Le plan de l'ouvrage :
Introduction : les malheurs de l'amour
1. La grande transformation de l'amour ou l'apparition des marchés matrimoniaux
2. Les phobies de l'engagement et la question du choix amoureux
3. La demande de reconnaissance : l'amour et la vulnérabilité du moi
4. Amour, raison, ironie
5. du fantasme romantique à la désillusion
Epilogue
Je retiens notamment :
- La pychologisation et la subjectivisation croissante du choix du partenaire ce qui rend la relation dépendante d'éléments instables comme l'humeur, les goûts, des différences non essentielles. Sophistication du choix, multiplication des critères de sélection, idéalisation du profil du partenaire au risque de subir la désillusion : "La caractéristique principale de l'intimité moderne, est qu'elle peut être interrompue à n'importe quel moment si elle cesse de correspondre aux émotions, aux goûts et à la libre volonté."
- Tendance aussi à adopter non pas une stratégie de la satisfaction qui incite à une certaine sagesse et à apprécier ce qu'on a, mais une stratégie de la maximisation où la personne a le sentiment de rater de meilleures opportunités sur le marché de l'amour, avec l'espoir de toujours trouver mieux sur un marché où l'offre abonde et pousse à un opportunisme nuisible à la stabilité des couples.
- Ecart entre les fantasmes de l'amour romantique et l'adéquation des outils et modèles culturels utilisés pour les réaliser (internet, rationalisation permanente, désacralisation de l'amour par les sciences comme la psychanalyse, la psychologie, la biologie, les neurosciences, etc).
- Importance prise par la sexualité et l'apparence physique dans la compétition sur le marché de l'amour. A travers la sexualité et l'amour, l'individu remet en en jeu le sentiment de sa propre valeur, ce qui n'était pas le cas autrefois. La souffrance est bannie, alors que le modèle courtois, le christianisme, le romantisme véhiculaient l'idée que la souffrance et la frustration faisaient partie de la vie.
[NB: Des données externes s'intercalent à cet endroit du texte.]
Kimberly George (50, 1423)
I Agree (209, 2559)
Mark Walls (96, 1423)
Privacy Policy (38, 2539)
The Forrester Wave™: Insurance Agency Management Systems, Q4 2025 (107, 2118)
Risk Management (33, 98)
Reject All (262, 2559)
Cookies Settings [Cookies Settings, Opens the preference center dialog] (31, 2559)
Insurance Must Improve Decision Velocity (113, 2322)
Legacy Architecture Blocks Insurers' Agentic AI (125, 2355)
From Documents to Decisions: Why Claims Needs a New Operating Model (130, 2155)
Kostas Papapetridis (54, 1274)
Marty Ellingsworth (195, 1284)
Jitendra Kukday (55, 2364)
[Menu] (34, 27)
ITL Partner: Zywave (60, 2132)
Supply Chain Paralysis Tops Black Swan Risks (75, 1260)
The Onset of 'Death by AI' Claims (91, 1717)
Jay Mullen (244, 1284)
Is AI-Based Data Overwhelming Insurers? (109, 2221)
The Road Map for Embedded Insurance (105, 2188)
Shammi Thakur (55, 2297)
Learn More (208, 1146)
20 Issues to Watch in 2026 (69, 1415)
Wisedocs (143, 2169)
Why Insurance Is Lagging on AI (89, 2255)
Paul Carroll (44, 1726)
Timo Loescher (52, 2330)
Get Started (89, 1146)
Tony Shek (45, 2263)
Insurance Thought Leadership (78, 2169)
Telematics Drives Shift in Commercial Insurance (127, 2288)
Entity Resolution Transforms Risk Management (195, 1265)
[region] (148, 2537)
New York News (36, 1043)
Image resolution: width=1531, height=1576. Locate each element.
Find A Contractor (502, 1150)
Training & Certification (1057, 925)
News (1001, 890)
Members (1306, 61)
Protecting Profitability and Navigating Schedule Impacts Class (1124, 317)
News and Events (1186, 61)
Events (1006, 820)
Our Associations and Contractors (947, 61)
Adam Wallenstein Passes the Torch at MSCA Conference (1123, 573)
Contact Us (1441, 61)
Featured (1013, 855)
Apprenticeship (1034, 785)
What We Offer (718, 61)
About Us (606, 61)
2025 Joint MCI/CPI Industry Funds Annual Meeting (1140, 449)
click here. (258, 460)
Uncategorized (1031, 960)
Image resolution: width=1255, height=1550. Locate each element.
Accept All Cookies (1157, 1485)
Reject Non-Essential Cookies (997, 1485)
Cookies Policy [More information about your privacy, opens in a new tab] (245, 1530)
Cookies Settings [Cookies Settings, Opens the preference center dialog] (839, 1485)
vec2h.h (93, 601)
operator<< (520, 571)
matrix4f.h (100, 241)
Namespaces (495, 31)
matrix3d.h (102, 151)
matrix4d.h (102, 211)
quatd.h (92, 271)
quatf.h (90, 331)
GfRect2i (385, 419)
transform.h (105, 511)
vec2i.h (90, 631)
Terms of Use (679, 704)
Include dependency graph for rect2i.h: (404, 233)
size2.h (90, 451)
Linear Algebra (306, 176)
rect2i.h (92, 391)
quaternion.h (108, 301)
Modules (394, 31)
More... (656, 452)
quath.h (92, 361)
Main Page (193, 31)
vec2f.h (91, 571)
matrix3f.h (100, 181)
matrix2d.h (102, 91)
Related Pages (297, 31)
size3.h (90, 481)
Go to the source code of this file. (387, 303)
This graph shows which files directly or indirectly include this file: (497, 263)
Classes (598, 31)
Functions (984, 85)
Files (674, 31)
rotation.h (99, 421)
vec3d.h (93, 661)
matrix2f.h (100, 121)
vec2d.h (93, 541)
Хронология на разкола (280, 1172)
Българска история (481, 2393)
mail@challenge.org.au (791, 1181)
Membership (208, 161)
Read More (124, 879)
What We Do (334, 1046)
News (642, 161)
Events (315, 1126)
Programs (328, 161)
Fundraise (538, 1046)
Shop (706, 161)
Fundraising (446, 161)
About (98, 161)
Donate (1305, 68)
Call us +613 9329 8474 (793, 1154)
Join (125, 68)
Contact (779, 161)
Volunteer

Nos efforts désespérés vers un idéal inatteignable finissent par déboucher sur le désenchantement et la désillusion.
- Refus de s'engager, surtout chez les hommes, alors que les femmes continuent à vouloir s'attacher durablement, plus vite poussées par l'impératif biologique de la reproduction à choisir un partenaire durable.
- L'engagement est vécu comme une aliénation de sa liberté.
- Les hommes profitent davantage que les femmes d'un marché sexuel où l'offre sur les sites de rencontres est abondante, les partenaires interchangeables.
- La femme, plus que l'homme, met en jeu le sentiment de sa propre valeur à travers ses relations amoureuses. L'homme, finalement, continue à dominer la femme, du moins à profiter plus qu'elle de la libéralisation sexuelle. Les femmes souffrent davantage de l'amour que les hommes car elles en attendent davantage de reconnaissance qu'eux.
Ceux qui sont intéressés par les thématiques de l'amour, des relations hommes-femmes, de la sexualité, et qui s'interrogent sur le pourquoi de leurs échecs, de leurs frustrations, de leurs répétitions dans l'échec, au-delà des causes purement individuelles et des explications psychologisantes et parfois culpabilisantes, seront enchantés par cet essai d'une grande richesse qui analyse aussi l'impact de la société et de l'environnement sur les moeurs.
Toutes les questions sont posées, toutes les problématiques du marché de l'amour sont développées, on en ressort lucide. Cela n'empêchera pas d'être confronté à nouveau aux difficultés de trouver la stabilité amoureuse avec le partenaire qui convient, mais au moins on aura des clefs de compréhension et des points de vigilance utiles pour faire les bons ou les moins mauvais choix et poursuivre sa route avec plus de sérénité.
J'ai été passionné par ma lecture, j'ai trouvé l'essai brillant. Je mets cinq étoiles.